The continual addition of decaying plant residues to the soil surface contributes to the biological activity and the carbon cycling process in the soil. Breakdown of soil organic matter and root growth and decay also contribute to these processes. Carbon cycling is the continuous transformation of organic and inorganic carbon compounds by plants and micro- and macro-organisms between the soil, plants and the atmosphere (Figure 2)
|
FIGURE 2
|
Decomposition of organic matter is largely a biological process that occurs naturally. Its speed is determined by three major factors: soil organisms, the physical environment and the quality of the organic matter (Brussaard, 1994). In the decomposition process, different products are released: carbon dioxide (CO2), energy, water, plant nutrients and resynthesized organic carbon compounds. Successive decomposition of dead material and modified organic matter results in the formation of a more complex organic matter called humus (Juma, 1998). This process is called humification. Humus affects soil properties. As it slowly decomposes, it colours the soil darker; increases soil aggregation and aggregate stability; increases the CEC (the ability to attract and retain nutrients); and contributes N, P and other nutrients.

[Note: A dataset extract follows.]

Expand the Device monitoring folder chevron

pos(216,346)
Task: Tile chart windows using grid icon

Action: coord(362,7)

Soil organisms, including micro-organisms, use soil organic matter as food. As they break down the organic matter, any excess nutrients (N, P and S) are released into the soil in forms that plants can use. This release process is called mineralization. The waste products produced by micro-organisms are also soil organic matter. This waste material is less decomposable than the original plant and animal material, but it can be used by a large number of organisms. By breaking down carbon structures and rebuilding new ones or storing the C into their own biomass, soil biota plays the most important role in nutrient cycling processes and, thus, in the ability of a soil to provide the crop with sufficient nutrients to harvest a healthy product. The organic matter content, especially the more stable humus, increases the capacity to store water and store (sequester) C from the atmosphere.
The soil ecosystem (Box 1) can be defined as an interdependent life-support system composed of air, water, minerals, organic matter, and macro- and micro-organisms, all of which function together and interact closely.

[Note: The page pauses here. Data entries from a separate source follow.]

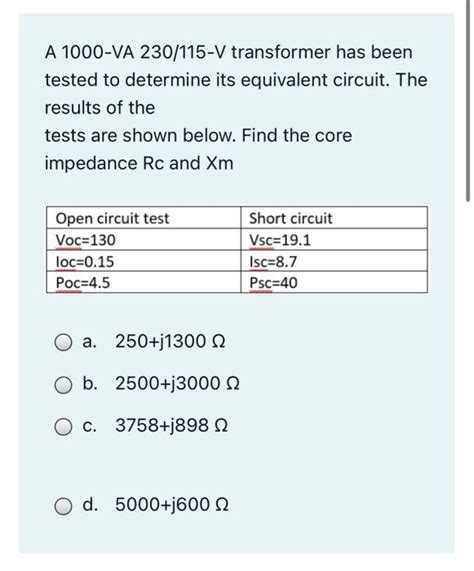Click the Short circuit header cell
Image resolution: width=474 pixels, height=571 pixels.
pyautogui.click(x=334, y=218)
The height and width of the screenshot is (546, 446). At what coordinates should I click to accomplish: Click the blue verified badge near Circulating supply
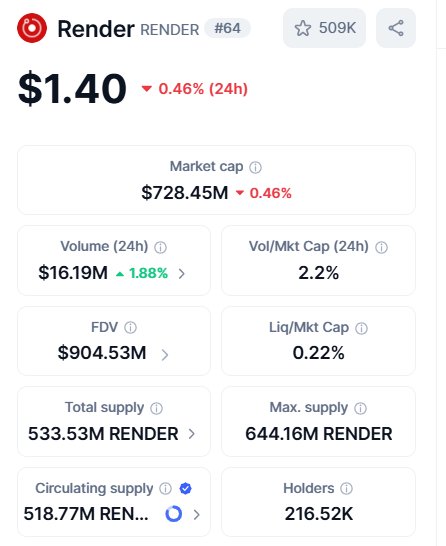click(x=185, y=489)
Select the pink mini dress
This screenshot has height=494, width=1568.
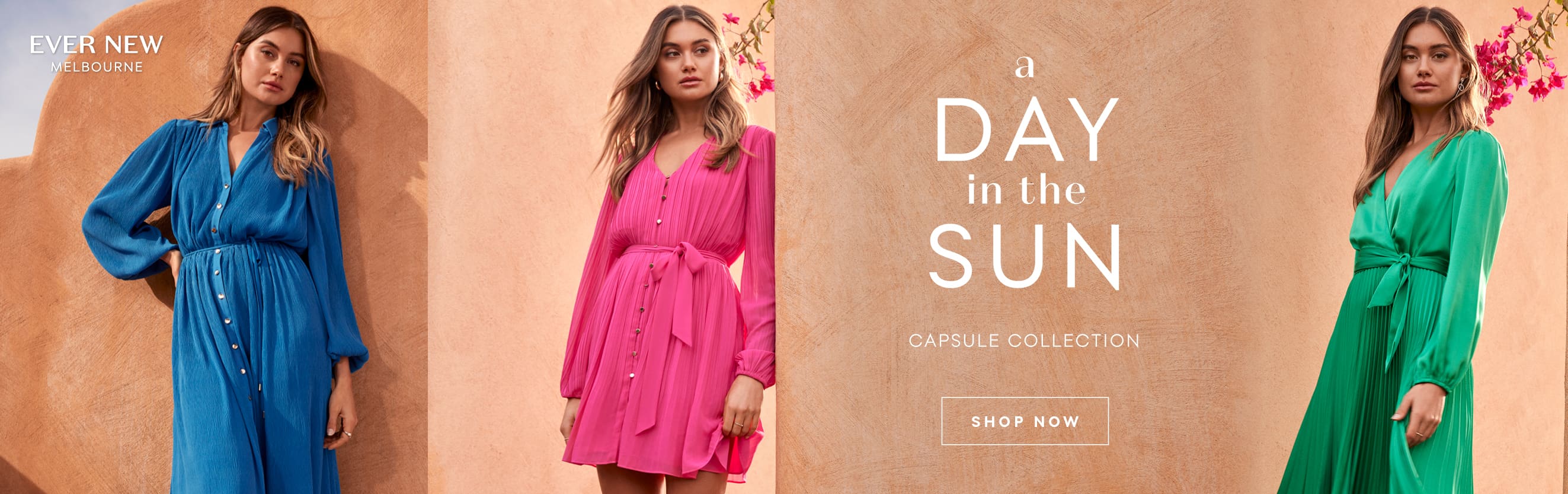[667, 305]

The organisms and their interactions enhance many soil ecosystem functions and make up the soil food web. The energy needed for all food webs is generated by primary producers: the plants, lichens, moss, photosynthetic bacteria and algae that use sunlight to transform CO2 from the atmosphere into carbohydrates. Most other organisms depend on the primary producers for their energy and nutrients; they are called consumers.
|
BOX 1
|
Soil life plays a major role in many natural processes that determine nutrient and water availability for agricultural productivity. The primary activities of all living organisms are growing and reproducing. By-products from growing roots and plant residues feed soil organisms. In turn, soil organisms support plant health as they decompose organic matter, cycle nutrients, enhance soil structure and control the populations of soil organisms, both beneficial and harmful (pests and pathogens) in terms of crop productivity.
The living part of soil organic matter includes a wide variety of micro-organisms such as bacteria, viruses, fungi, protozoa and algae. It also includes plant roots, insects, earthworms, and larger animals such as moles, mice and rabbits that spend part of their life in the soil. The living portion represents about 5 percent of the total soil organic matter. Micro-organisms, earthworms and insects help break down crop residues and manures by ingesting them and mixing them with the minerals in the soil, and in the process recycling energy and plant nutrients. Sticky substances on the skin of earthworms and those produced by fungi and bacteria help bind particles together. Earthworm casts are also more strongly aggregated (bound together) than the surrounding soil as a result of the mixing of organic matter and soil mineral material, as well as the intestinal mucus of the worm. Thus, the living part of the soil is responsible for keeping air and water available, providing plant nutrients, breaking down pollutants and maintaining the soil structure.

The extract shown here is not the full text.